If \(\displaystyle{\int_{{k}}^{\infty}}{f{{\left({x}\right)}}}{\left.{d}{x}\right.}\) is divergent then \(\displaystyle{\sum_{{{n}={k}}}^{\infty}}{a}_{{n}}\) is also divergent.
So we can use integral test in given function.
Given that
\(\displaystyle{\sum_{{{n}={1}}}^{\infty}}{\frac{{{1}}}{{{\left({2}{n}+{3}\right)}^{{3}}}}}\)
Integral test:
Here \(\displaystyle{f{{\left({x}\right)}}}={\frac{{{1}}}{{{\left({2}{n}+{3}\right)}^{{3}}}}}\) so
\(\displaystyle{\int_{{{1}}}^{\infty}}{\frac{{{1}}}{{{\left({2}{n}+{3}\right)}^{{3}}}}}{\left.{d}{x}\right.}={\int_{{{1}}}^{\infty}}{\left({2}{x}+{3}\right)}^{{-{3}}}{\left.{d}{x}\right.}={\frac{{{1}}}{{{2}}}}{{\left[{\frac{{{\left({2}{x}+{3}\right)}^{{-{2}}}}}{{-{2}}}}\right]}_{{1}}^{\infty}}\)
\(\displaystyle=-{\frac{{{1}}}{{{4}}}}{{\left[{\frac{{{1}}}{{{\left({2}{x}+{3}\right)}^{{2}}}}}\right]}_{{1}}^{\infty}}\)
\(\displaystyle=-{\frac{{{1}}}{{{4}}}}{\left[{\frac{{{1}}}{{{25}}}}-{0}\right]}\)
\(\displaystyle={\frac{{{1}}}{{{100}}}}\)
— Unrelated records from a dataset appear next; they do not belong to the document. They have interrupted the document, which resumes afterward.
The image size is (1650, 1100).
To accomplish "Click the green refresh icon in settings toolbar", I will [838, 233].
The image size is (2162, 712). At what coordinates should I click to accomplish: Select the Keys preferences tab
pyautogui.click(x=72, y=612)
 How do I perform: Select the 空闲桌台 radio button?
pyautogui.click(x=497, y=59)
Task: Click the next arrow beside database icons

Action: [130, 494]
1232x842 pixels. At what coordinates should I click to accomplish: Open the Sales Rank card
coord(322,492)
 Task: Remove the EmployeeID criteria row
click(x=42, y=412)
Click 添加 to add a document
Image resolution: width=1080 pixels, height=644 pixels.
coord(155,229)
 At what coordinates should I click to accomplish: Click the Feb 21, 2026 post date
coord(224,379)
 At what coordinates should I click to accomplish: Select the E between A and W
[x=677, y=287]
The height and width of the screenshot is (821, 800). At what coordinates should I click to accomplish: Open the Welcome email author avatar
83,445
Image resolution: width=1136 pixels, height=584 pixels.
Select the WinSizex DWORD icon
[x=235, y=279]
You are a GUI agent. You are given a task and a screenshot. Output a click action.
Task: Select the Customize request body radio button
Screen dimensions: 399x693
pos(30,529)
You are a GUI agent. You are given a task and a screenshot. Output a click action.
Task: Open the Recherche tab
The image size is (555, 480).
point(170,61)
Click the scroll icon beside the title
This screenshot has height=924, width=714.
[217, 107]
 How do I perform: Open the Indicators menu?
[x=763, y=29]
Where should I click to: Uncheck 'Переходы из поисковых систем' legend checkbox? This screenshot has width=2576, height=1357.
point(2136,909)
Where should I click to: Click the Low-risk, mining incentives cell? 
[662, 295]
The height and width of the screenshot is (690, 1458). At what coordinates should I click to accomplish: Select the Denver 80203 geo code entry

Which is finite, so \(\displaystyle{\int_{{1}}^{\infty}}{\frac{{{1}}}{{{\left({2}{x}+{3}\right)}^{{3}}}}}{\left.{d}{x}\right.}\) is convergent
Since \(\displaystyle{\int_{{1}}^{\infty}}{\frac{{{1}}}{{{\left({2}{x}+{3}\right)}^{{3}}}}}{\left.{d}{x}\right.}\) is convergent so using integral test \(\displaystyle{\sum_{{{n}={1}}}^{\infty}}{\frac{{{1}}}{{{\left({2}{n}+{3}\right)}^{{3}}}}}\) si also convergent.